+++ EXTRACT PROVIDED

In Berlin you asked for more reviews of the keyinfra (bootstrapping) 
draft.
Below my efforts from a constrained device/network point of view.
I hope the review helps to get the validity of this document for the 
constrained world better understood.

Greetings,

Peter

__________________________________________________________________________________________________________________

Anima-bootstrapping-keyinfra-03
In general:
I think this is quite an important document to standardize autonomous 
security bootstrapping in the control plane, but its relation to 
constrained devices could be improved and clarified.
I found it difficult to review the document because there is much 
overlapping text that describes the same protocol or function but in 
different words. Also I recommend the use of consistent terminology. For 
example, the terms new entity, device and new device, probably denoting 
the same thing, are used throughout the document. A consistent choice 
would help the reader. The terms vendor service, MASA, or just vendor 
could be aligned in figures and text.  As a result this is a quite 
high-level review, in which I mainly try to point out ways to improve 
the readability.

++++++
+++ DATASET EXCERPTS

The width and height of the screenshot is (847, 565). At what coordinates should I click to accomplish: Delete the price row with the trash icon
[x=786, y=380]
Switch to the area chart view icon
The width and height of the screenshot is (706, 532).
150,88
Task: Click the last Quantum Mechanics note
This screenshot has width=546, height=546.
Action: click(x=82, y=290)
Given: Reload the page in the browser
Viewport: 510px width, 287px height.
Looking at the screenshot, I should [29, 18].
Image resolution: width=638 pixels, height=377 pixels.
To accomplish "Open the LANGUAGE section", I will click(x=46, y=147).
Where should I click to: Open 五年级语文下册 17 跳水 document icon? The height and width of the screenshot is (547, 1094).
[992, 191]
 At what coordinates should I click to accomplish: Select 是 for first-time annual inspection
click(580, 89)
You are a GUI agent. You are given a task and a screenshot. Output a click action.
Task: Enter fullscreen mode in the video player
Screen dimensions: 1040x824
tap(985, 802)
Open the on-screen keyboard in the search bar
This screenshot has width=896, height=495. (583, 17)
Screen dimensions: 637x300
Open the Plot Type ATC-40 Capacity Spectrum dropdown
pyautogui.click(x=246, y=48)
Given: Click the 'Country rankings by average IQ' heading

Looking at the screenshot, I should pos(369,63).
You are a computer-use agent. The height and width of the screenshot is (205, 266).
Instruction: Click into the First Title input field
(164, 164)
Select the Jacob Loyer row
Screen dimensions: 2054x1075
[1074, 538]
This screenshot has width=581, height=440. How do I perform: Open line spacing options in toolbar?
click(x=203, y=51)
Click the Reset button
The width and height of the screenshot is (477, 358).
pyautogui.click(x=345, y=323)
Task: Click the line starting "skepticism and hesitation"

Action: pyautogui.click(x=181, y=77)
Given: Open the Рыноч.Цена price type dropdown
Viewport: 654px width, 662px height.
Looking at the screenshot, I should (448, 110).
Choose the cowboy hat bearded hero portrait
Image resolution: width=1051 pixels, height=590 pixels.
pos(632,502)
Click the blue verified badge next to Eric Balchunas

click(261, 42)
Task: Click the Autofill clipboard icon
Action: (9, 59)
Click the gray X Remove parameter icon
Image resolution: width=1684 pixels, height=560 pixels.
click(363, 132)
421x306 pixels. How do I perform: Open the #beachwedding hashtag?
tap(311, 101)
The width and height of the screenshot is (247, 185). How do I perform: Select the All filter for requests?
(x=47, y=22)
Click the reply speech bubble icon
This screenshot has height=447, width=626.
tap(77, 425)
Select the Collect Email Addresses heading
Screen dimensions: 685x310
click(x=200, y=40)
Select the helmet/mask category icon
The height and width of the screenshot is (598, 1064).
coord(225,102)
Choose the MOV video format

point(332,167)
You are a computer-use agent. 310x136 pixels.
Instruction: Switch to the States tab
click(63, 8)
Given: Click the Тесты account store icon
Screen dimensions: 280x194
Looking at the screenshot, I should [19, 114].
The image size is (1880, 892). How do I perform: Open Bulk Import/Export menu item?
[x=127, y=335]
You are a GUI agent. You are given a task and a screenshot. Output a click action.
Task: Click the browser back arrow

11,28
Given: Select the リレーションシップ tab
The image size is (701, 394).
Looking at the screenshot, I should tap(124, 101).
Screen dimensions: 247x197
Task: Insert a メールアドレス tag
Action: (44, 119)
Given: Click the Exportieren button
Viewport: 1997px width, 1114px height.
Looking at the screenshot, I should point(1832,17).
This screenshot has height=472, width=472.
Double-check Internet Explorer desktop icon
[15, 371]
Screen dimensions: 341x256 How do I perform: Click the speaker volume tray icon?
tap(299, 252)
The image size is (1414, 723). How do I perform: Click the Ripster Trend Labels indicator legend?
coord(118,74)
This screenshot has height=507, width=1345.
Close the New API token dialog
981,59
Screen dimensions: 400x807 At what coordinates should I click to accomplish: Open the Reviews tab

++++++

WHAT YOU WILL DO ->
**A.** Print the portion of the keyinfra draft review from "Below my efforts" to "world better understood.".
**B.** Please proceed with the keyinfra draft review, continuing it from where it stops.

WRITTEN RESPONSES ->
**A.**
Below my efforts from a constrained device/network point of view.
I hope the review helps to get the validity of this document for the 
constrained world better understood.

**B.**
In more detail:
There are two authorizations in the document: a provisional one and a 
definite one. Giving them different names and referring to them by these 
names would help. For the moment a reader has to guess what “authorized” 
means in different parts of the text. The term Zero-touch approach could 
be explained in section 1.1.
Page 4.
The 4 questions at the top of page 4 need rephrasing. Especially the 
words “who”, “mine”, “it”, and “I” are ambiguous.
Suggest to remove in the second paragraph: “The domain’s decisions …. 
Auditable fashion”. This is difficult to follow and needs information 
provided later.
Optimal security (remove optimal)
“Bootstrapping  … secure”. Remove, does not help.
Last phrase before 1.1: reduce to: Support of alternative key 
infrastructures is discussed.
Page 5: DomainID. Remove “(a string value … is used)”. This information 
does not help me.
Pledge: to at the factory (which one to or at?)
  belongs with this network (you mean domain?)
section 1.2. I find the discussion in this section very hard to follow.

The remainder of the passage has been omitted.